# EXERCISE:
Please keep to the lines below from the one with "Task: Dismiss the chat message with the X" through the one with "You are a computer-use agent. The image size is (776, 540).", and restate them word for word, ends included.

# RECORDS SHOWN:
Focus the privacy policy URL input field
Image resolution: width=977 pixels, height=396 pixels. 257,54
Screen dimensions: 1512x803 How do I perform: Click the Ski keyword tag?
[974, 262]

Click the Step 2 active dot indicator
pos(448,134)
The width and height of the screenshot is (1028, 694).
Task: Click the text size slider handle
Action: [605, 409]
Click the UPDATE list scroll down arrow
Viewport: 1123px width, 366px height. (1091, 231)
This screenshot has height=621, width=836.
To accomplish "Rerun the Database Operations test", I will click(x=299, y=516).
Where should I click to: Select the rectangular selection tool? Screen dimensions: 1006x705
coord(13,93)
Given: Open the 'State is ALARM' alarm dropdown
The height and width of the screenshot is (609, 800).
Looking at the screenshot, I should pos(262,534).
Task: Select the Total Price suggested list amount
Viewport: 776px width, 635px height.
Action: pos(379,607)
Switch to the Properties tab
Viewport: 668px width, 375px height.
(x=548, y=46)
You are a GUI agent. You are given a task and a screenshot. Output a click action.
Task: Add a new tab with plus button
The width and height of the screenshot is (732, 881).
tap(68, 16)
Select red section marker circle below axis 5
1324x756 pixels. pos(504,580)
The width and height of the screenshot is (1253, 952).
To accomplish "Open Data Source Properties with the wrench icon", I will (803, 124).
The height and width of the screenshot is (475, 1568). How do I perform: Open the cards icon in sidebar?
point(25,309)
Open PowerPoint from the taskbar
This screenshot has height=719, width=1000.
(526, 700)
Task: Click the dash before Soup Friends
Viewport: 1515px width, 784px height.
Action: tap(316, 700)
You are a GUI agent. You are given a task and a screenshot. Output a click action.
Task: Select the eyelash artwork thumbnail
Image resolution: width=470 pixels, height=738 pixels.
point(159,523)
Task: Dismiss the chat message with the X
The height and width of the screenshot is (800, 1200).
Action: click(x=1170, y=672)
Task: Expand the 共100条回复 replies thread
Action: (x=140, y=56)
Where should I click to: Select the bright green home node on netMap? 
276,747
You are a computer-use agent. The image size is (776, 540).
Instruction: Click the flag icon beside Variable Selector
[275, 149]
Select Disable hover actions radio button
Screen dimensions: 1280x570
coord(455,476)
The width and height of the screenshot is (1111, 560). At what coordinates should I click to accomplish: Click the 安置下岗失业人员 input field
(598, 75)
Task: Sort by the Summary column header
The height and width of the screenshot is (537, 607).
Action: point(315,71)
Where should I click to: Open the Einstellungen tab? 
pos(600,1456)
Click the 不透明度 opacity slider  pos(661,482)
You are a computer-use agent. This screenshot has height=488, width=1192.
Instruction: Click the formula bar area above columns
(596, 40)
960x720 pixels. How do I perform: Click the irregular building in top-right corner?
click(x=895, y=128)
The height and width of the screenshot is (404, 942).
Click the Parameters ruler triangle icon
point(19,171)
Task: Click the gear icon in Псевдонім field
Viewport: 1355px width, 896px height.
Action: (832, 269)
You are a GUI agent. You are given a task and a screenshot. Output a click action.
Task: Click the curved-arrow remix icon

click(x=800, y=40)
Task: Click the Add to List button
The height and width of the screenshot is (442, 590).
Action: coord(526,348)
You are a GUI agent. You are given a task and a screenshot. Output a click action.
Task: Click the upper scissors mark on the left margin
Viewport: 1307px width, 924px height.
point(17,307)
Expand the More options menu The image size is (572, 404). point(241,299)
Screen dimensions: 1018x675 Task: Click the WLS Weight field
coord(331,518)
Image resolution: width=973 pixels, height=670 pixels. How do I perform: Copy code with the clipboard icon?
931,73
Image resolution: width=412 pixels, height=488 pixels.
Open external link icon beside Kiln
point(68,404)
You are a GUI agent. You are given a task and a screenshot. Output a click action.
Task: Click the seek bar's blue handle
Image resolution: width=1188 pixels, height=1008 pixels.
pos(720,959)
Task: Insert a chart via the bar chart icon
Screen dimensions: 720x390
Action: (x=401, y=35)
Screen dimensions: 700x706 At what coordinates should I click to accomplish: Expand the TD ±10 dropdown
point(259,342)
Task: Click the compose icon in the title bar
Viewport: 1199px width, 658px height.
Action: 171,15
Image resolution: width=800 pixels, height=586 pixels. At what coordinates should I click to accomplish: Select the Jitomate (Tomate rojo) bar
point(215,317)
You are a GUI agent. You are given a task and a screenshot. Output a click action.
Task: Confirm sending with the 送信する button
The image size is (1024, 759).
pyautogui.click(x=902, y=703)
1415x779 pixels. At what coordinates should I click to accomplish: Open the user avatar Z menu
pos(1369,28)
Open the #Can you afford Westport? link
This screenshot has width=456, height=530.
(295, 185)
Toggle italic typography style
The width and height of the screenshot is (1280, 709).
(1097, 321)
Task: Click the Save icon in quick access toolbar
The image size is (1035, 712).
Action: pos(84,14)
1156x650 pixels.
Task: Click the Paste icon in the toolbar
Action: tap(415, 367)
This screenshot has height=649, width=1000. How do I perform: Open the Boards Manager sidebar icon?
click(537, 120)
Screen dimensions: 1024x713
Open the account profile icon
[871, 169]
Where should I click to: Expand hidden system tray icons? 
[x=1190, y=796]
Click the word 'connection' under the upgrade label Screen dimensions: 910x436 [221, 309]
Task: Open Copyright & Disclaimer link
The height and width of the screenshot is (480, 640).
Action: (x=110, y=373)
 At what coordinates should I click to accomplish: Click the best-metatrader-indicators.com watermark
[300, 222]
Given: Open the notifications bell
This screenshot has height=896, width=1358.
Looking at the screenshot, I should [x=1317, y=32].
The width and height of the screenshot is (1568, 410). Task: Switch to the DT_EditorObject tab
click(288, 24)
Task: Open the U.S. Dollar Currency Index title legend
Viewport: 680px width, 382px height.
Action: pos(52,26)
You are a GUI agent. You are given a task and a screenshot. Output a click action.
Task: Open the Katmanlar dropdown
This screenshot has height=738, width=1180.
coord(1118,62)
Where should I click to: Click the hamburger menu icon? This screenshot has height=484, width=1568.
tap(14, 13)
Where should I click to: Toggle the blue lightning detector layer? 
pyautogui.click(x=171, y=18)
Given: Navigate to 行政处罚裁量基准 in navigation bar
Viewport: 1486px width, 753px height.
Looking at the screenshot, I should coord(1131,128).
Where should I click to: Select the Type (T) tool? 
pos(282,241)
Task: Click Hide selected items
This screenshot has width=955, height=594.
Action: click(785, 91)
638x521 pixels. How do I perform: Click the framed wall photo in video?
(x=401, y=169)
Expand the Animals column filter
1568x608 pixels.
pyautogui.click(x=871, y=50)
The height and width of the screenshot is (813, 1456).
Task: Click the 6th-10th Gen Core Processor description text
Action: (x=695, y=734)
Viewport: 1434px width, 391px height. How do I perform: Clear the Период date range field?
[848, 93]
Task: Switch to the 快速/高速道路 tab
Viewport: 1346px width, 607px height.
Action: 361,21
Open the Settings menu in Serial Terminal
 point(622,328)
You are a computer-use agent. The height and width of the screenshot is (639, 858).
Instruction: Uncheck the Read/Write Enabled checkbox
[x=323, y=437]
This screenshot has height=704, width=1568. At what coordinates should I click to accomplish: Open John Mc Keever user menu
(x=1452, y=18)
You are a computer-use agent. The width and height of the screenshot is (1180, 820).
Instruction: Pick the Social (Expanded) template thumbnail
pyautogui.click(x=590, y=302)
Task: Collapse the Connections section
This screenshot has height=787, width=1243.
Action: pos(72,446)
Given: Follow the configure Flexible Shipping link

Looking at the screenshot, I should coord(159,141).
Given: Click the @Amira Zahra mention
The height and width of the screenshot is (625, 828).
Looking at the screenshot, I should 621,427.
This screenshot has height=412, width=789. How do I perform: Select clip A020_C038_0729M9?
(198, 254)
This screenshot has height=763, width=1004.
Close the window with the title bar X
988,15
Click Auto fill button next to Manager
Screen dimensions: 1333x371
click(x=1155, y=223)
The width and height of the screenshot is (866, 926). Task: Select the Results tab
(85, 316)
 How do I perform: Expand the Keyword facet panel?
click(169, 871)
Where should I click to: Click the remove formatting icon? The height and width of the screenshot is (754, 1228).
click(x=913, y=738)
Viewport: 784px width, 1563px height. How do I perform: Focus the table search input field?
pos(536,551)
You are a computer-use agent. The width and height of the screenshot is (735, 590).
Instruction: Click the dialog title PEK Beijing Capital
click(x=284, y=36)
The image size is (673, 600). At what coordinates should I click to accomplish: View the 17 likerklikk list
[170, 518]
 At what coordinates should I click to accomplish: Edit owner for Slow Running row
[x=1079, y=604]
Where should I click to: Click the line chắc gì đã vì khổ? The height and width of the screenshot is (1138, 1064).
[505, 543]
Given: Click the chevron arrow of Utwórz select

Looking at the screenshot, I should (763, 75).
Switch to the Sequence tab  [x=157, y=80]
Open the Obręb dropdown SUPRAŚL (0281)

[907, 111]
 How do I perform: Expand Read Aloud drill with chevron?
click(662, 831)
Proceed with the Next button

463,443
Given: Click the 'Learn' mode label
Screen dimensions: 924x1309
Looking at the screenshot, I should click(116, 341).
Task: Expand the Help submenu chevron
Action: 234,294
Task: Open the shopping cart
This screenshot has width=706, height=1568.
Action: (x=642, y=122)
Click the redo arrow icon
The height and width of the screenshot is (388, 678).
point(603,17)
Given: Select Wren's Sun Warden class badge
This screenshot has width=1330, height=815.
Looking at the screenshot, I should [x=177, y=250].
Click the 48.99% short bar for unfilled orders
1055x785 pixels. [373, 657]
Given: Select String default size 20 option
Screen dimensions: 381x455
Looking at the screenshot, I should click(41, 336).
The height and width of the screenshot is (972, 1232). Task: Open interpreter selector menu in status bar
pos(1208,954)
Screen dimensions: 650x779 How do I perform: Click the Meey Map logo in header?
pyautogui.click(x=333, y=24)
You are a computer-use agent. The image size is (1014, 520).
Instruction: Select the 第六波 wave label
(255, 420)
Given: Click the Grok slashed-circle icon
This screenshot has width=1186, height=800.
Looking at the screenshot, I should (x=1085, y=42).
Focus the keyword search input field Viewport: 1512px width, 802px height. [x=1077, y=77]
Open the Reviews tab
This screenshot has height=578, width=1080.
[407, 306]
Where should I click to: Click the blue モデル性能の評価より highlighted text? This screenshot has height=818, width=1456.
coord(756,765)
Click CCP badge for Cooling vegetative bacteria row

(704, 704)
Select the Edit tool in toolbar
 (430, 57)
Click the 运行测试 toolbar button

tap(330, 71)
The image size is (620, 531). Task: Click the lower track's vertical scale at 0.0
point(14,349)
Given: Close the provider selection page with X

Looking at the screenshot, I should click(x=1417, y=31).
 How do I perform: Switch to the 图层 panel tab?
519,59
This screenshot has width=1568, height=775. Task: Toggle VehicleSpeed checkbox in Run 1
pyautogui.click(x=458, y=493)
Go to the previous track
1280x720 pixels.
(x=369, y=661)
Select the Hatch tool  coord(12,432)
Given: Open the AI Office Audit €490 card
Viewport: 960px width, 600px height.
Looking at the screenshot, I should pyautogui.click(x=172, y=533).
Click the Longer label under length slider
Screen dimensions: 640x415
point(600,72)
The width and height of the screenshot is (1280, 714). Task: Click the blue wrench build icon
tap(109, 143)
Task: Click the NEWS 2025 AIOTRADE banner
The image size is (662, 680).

# RESPONSE AREA:
Task: Dismiss the chat message with the X
The height and width of the screenshot is (800, 1200).
Action: click(x=1170, y=672)
Task: Expand the 共100条回复 replies thread
Action: (x=140, y=56)
Where should I click to: Select the bright green home node on netMap? 
276,747
You are a computer-use agent. The image size is (776, 540).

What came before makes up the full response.